L’écho des graines
1. L'écho
L'amphithéâtre s'est transformé en bombe sonore.
Cris enfouis. Vérités tuées. Douleurs oubliées.
D'abord, ils ont jeté des confettis, des grains de sable, des poussières en l'air, et ils ont soufflé dessus, et ils ont crié à tout le monde de faire de même. Soufflez ! Soufflez ! Soufflez !
L’art frappe. Il dérange. Il révèle.
Et puis elle a hurlé que les plantes éclosent, et puis les feux d'artifice, et puis la musique assourdissante. À présent, ils battent les tambours, les cymbales, les djembés, ils soufflent dans les trompettes et les saxophones, ils pincent les cordes des basses et des contrebasses, ils paraissent être mille à chanter en chœur, mille autres à danser en rythme.
Le public écoute. Le public regarde.

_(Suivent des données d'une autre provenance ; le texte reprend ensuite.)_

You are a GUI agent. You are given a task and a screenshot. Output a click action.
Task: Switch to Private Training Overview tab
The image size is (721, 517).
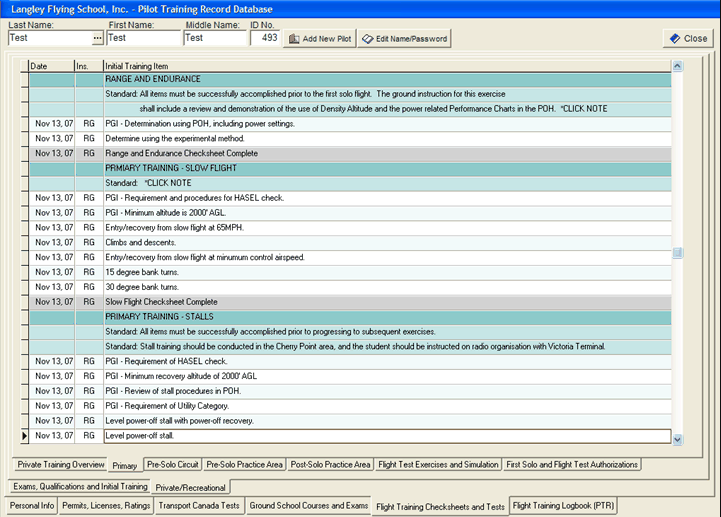[61, 465]
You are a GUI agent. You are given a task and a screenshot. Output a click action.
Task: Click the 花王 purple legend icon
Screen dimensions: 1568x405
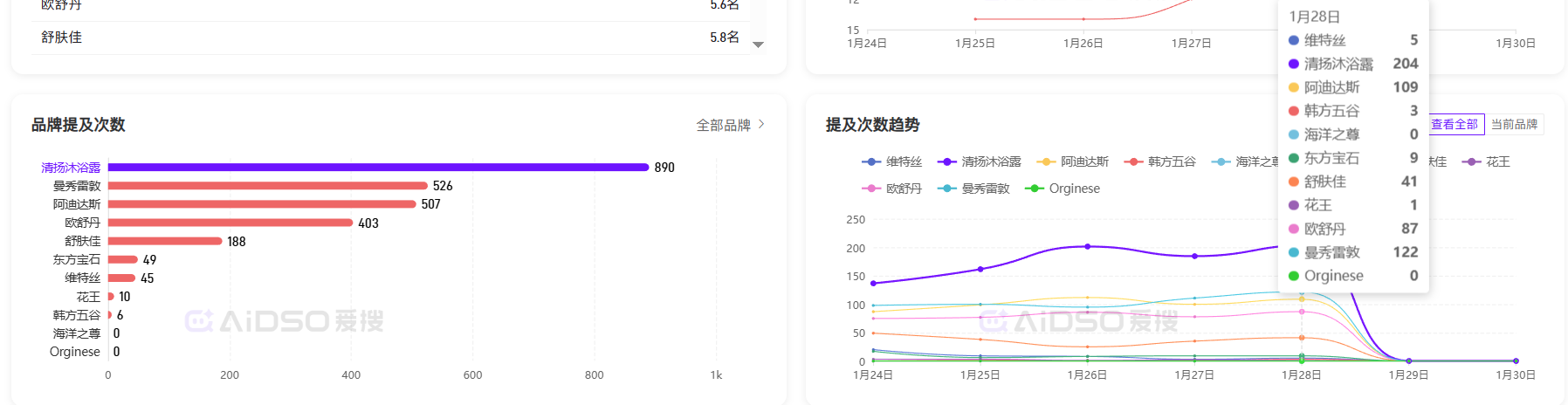(x=1471, y=162)
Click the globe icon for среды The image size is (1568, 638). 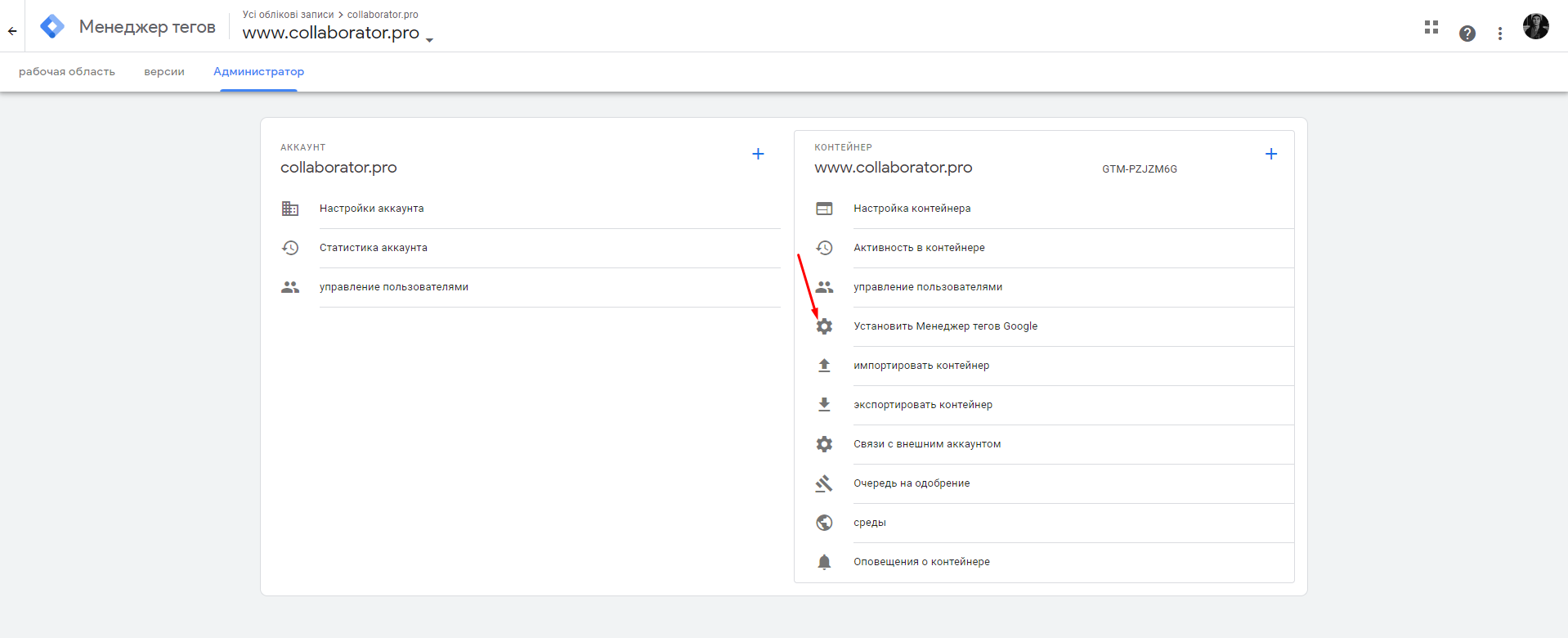click(x=824, y=523)
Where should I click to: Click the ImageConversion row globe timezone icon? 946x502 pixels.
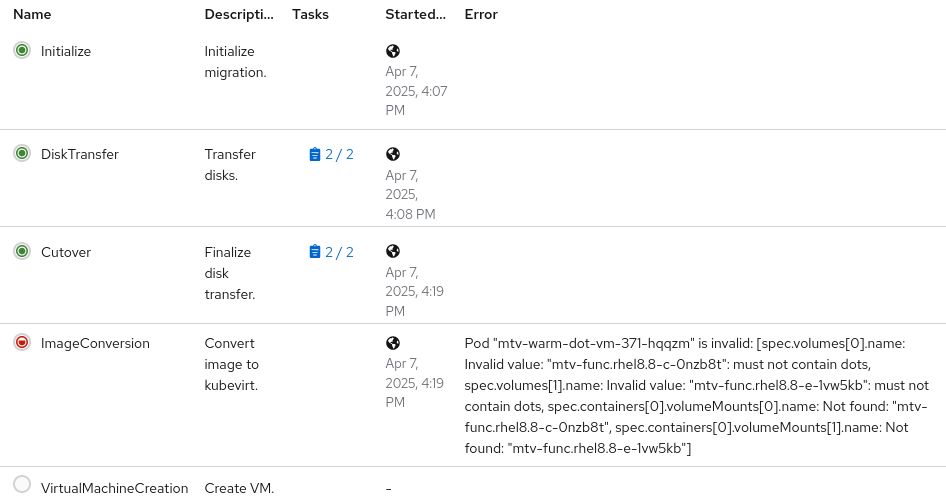point(393,343)
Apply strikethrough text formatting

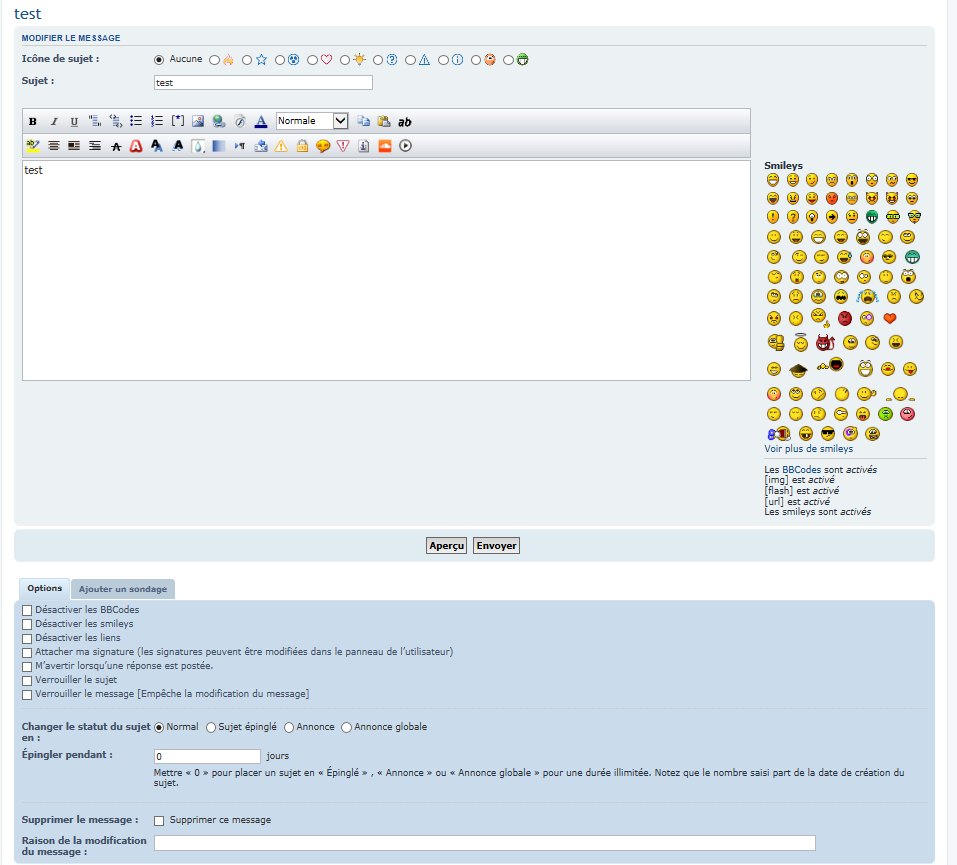[x=116, y=146]
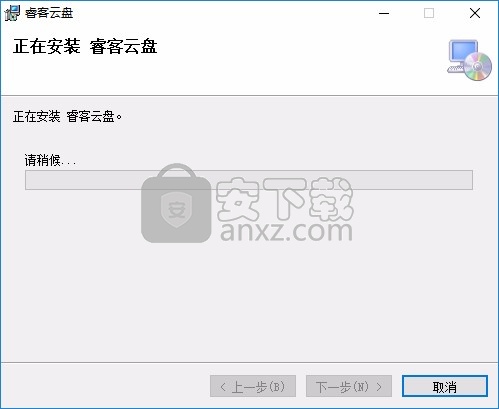Click the shield bag watermark logo
499x409 pixels.
176,203
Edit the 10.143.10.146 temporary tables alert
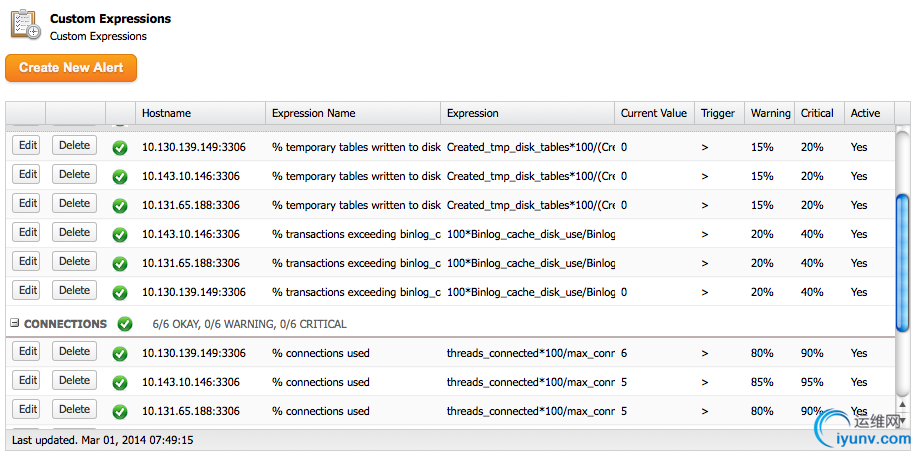Image resolution: width=917 pixels, height=455 pixels. [27, 175]
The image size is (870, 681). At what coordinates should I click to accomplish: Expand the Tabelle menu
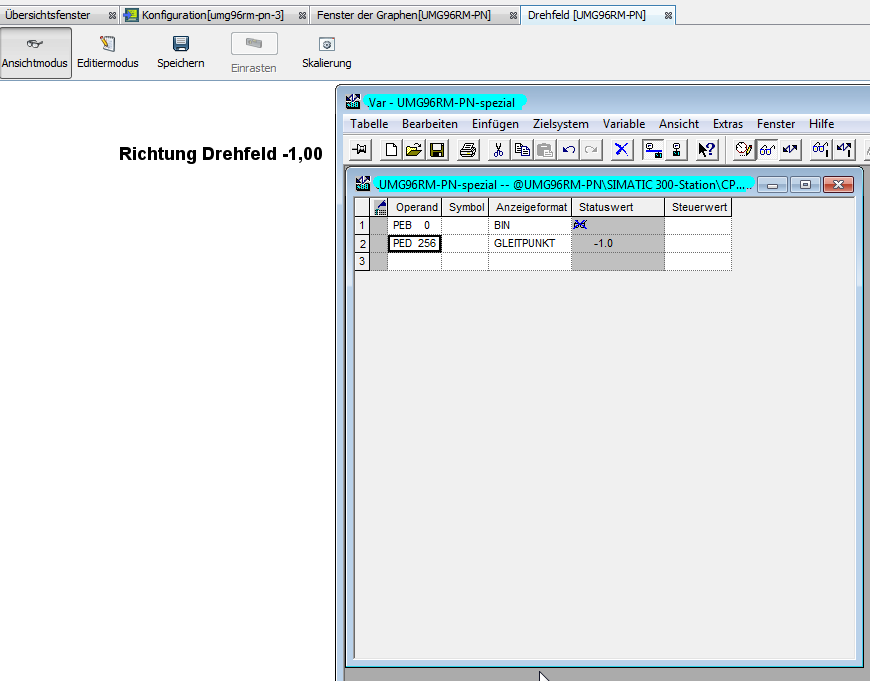368,124
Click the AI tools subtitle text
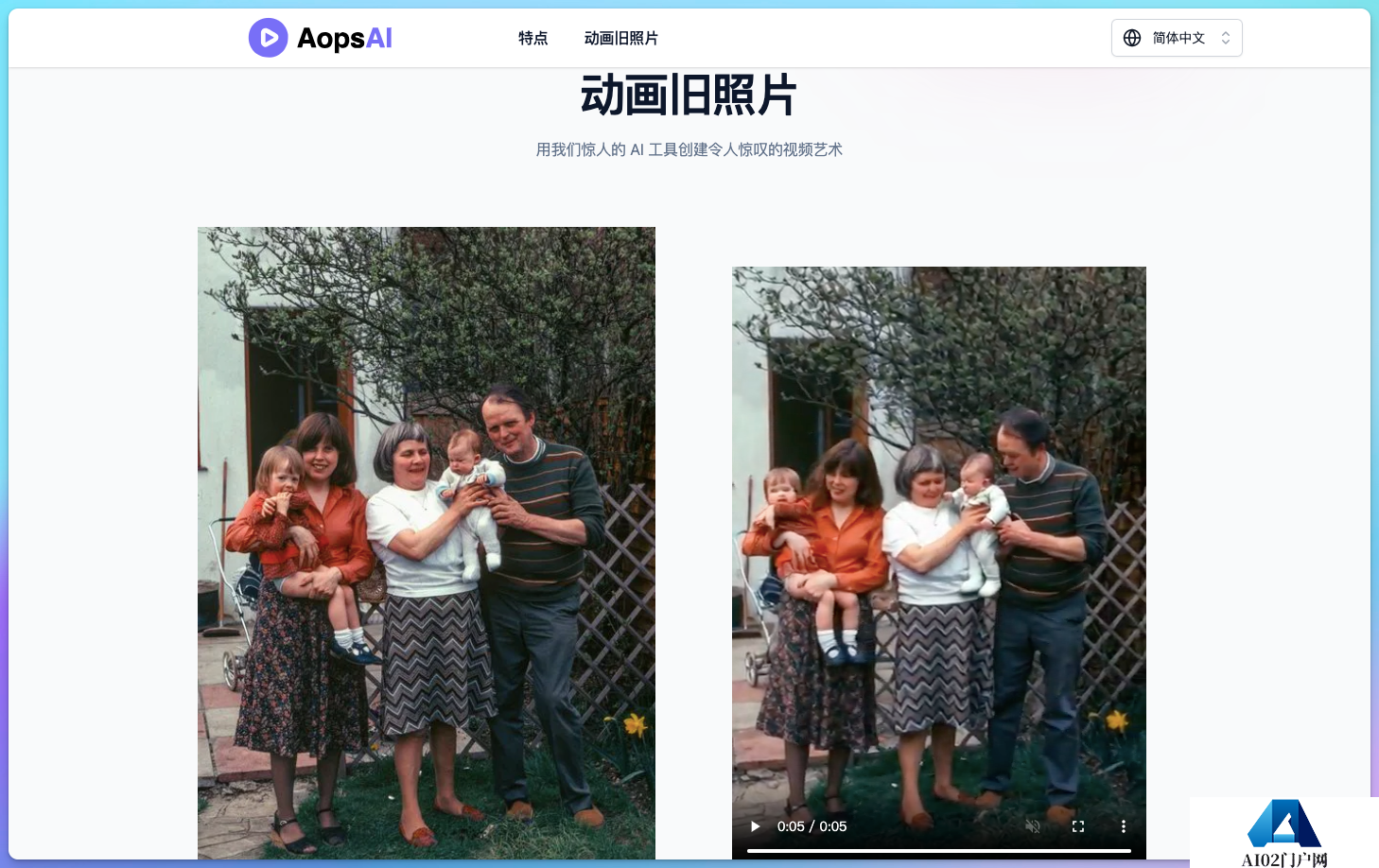Screen dimensions: 1379x868 coord(689,149)
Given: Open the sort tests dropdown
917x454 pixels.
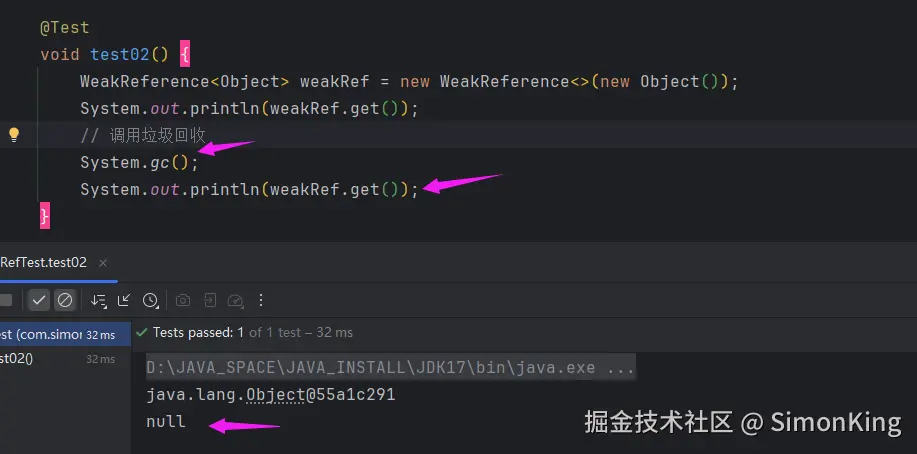Looking at the screenshot, I should [x=98, y=300].

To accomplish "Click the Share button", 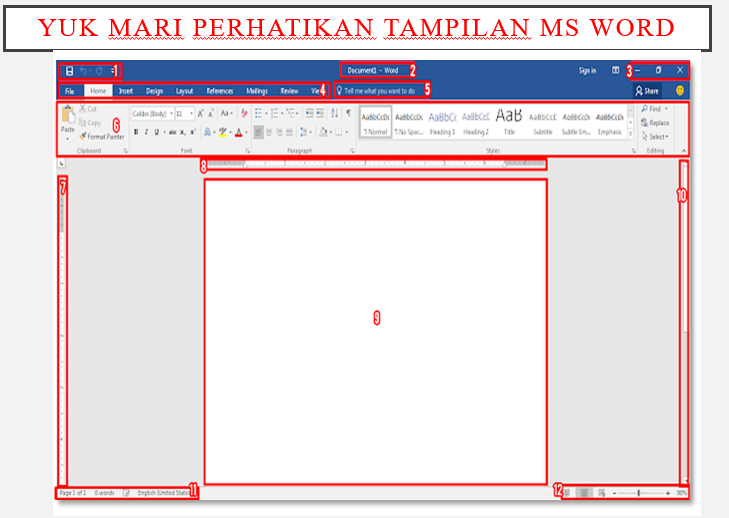I will coord(647,91).
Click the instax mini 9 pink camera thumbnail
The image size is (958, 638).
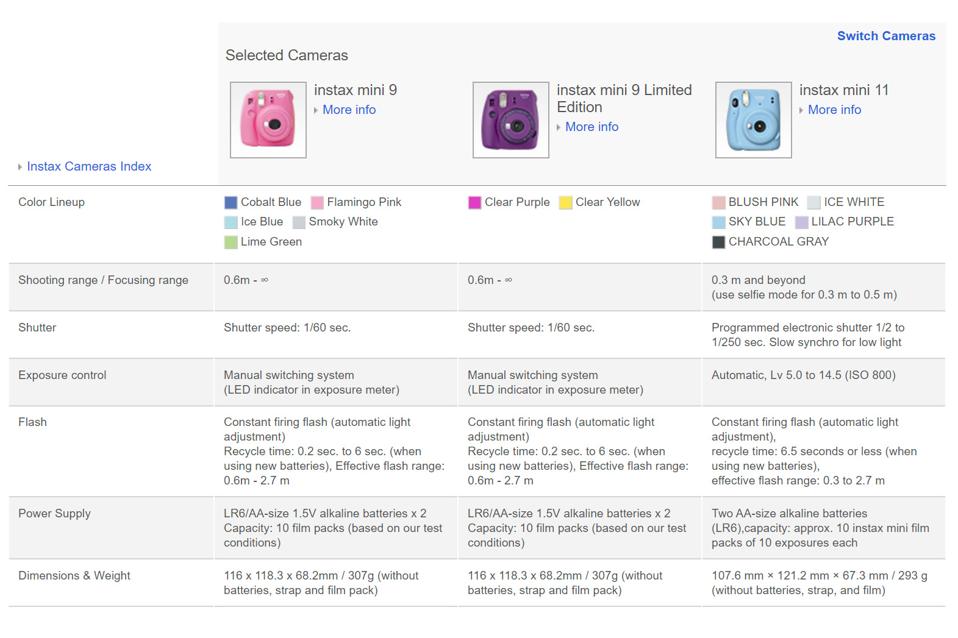(x=268, y=120)
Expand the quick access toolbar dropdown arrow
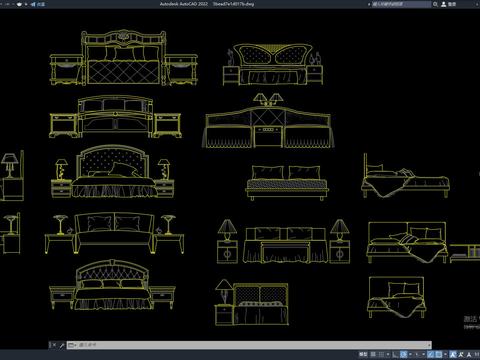 point(25,4)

Bouleversé.
Et puis le silence.
Elle reste seule en bas dans l'arène.
Elle danse.
De ses pas précis elle évolue lentement, du centre d'abord, puis, petit à petit vers la périphérie.
Elle semble dessiner quelque chose avec ses pieds.
Elle dessine quelque chose avec ses pieds.
Ils reviennent à présent les autres danseurs, les autres danseuses. Et tous ensemble ils dessinent.
Quand ils se retirent à nouveau, il reste l'inscription. Un tracé dans le sable. Des traits primitifs ou des lignes futuristes. Des empreintes de plantes. Un herbier. Au loin, le chœur clame les derniers mots du spectacle : « Nous explosons pour révéler ».
Le jeu va pouvoir commencer.
Ils sont cinq dans l'équipe de Louna. Aucun chef, mais tout de même, c'est l'équipe de Louna. Il y a Malik, l’oreille affûtée à écouter ses musiques, qui rejoue les notes. Il recombine et il réassemble. Il y a Élie qui connaît les plantes comme des visages. Les yeux rivés sur l'arène, il égraine. Chardon. Gentiane. Pomme de terre. Moutarde. Jules, c'est les chants qu'il répète. Il murmure. Il connaît des tas de langages, il cherche dans les mots. Sana, c'est la mémoire vive. Elle enregistre les pistes, les idées, les indices. Elle n'oublie jamais rien, Sana. À l'Upload, c'est aussi la mémoire des luttes passées. Elle peut raconter des heures durant les mouvements, les combats, chaque petit sourire qui a accompagné chaque petite victoire. C'est aussi sa malédiction, à Sana. Elle se rappelle les défaites, les visages immobiles et les corps couchés, les larmes de ceux encore debout, les larmes sur ses joues.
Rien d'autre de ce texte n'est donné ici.